Find every line in the records below that contains the word "Identify", and copy each of those lines in full. Case counts.

· · · · ·

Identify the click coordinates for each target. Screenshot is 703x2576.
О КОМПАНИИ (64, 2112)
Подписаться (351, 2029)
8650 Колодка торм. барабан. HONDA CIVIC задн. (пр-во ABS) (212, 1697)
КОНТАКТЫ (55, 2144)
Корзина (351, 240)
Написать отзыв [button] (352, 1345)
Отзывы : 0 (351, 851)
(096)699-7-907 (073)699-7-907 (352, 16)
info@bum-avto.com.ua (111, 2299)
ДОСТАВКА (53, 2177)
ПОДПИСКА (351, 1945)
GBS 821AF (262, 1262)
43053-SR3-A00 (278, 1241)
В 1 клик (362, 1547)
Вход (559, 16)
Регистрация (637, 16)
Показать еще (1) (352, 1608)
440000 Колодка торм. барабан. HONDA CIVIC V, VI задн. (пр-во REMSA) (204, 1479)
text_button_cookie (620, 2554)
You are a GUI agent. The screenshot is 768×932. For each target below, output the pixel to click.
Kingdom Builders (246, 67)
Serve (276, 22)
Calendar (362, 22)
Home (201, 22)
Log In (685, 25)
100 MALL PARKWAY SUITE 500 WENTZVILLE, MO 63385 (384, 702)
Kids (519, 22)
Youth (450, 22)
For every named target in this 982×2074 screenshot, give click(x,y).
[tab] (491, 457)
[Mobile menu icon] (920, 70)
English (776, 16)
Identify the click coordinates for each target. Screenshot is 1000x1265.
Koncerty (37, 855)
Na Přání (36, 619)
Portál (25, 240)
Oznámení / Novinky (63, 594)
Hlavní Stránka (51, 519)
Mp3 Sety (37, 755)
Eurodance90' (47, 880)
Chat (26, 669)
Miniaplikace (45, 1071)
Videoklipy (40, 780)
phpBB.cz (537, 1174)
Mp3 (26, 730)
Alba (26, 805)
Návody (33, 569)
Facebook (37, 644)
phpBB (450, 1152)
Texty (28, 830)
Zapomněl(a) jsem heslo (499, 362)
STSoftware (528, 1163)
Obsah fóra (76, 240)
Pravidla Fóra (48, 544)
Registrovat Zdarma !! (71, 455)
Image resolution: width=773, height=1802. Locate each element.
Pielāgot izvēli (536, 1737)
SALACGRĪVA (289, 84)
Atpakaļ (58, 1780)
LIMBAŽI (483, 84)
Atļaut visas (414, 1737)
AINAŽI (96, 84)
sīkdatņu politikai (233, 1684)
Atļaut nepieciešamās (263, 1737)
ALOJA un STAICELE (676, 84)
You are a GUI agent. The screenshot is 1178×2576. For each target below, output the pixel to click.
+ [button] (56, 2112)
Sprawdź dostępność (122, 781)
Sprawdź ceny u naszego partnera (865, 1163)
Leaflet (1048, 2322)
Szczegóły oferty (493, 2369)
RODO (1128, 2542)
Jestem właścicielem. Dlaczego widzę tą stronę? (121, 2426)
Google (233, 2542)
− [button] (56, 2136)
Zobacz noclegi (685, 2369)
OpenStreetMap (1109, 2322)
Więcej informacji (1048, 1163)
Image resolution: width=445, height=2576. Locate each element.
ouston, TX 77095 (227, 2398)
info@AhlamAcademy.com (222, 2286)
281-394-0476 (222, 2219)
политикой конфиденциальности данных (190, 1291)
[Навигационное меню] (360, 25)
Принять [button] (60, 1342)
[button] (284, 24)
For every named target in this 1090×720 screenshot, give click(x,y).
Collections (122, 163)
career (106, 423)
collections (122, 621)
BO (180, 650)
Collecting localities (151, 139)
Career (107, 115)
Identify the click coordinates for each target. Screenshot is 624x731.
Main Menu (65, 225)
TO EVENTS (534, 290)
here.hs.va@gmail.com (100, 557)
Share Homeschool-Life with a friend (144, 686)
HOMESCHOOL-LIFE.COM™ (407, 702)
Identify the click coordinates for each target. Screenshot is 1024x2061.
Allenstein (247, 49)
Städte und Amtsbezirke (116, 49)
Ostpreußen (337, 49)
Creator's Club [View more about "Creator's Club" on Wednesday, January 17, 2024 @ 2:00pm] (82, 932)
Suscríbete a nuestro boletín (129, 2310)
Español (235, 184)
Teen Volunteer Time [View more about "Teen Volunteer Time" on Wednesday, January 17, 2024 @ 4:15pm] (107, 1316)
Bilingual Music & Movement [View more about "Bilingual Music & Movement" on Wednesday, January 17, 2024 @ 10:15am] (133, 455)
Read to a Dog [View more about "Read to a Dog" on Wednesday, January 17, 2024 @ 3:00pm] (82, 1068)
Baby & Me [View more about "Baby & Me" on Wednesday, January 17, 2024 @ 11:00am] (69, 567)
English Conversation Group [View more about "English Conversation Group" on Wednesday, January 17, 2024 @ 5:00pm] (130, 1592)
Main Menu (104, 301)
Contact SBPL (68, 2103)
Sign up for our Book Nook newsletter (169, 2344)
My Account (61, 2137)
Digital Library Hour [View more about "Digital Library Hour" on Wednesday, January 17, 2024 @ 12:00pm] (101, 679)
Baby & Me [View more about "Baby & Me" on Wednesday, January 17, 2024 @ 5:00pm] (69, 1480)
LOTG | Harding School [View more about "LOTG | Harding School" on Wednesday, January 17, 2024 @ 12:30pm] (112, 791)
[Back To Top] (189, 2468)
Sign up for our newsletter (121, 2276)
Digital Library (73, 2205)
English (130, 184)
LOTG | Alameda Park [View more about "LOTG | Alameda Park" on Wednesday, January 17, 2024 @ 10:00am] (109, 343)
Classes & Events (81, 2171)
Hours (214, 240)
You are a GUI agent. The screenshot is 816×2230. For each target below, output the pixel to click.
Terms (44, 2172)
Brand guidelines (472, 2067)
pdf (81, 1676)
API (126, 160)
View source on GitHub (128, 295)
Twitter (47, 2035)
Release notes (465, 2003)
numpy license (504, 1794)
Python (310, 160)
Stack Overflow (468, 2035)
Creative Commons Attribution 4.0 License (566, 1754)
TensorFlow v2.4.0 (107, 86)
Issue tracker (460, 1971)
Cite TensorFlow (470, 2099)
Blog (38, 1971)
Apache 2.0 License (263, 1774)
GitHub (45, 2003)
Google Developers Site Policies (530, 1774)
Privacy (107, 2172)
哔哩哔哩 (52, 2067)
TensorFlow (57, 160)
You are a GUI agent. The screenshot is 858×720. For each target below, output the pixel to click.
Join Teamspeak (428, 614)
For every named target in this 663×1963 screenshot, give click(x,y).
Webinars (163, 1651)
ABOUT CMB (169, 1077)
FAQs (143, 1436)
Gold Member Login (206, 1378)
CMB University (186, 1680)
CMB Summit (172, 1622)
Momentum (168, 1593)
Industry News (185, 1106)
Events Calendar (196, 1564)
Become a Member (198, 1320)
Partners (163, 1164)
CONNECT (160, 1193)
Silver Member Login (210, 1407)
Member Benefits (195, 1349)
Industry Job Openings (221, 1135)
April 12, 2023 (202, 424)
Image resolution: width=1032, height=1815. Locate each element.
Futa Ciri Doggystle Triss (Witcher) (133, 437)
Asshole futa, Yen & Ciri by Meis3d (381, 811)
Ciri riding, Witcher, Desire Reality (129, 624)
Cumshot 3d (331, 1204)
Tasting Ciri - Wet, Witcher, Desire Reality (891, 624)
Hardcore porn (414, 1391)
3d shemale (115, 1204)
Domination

· · · · ·

▶ **Response**
Identify the click coordinates for each target. Screenshot is 703x2576.
Identify the click coordinates for each target. Screenshot is 1000x1265.
Identify the click coordinates for each target. Screenshot is 624x731.
Identify the click coordinates for each target. Screenshot is 1024x2061.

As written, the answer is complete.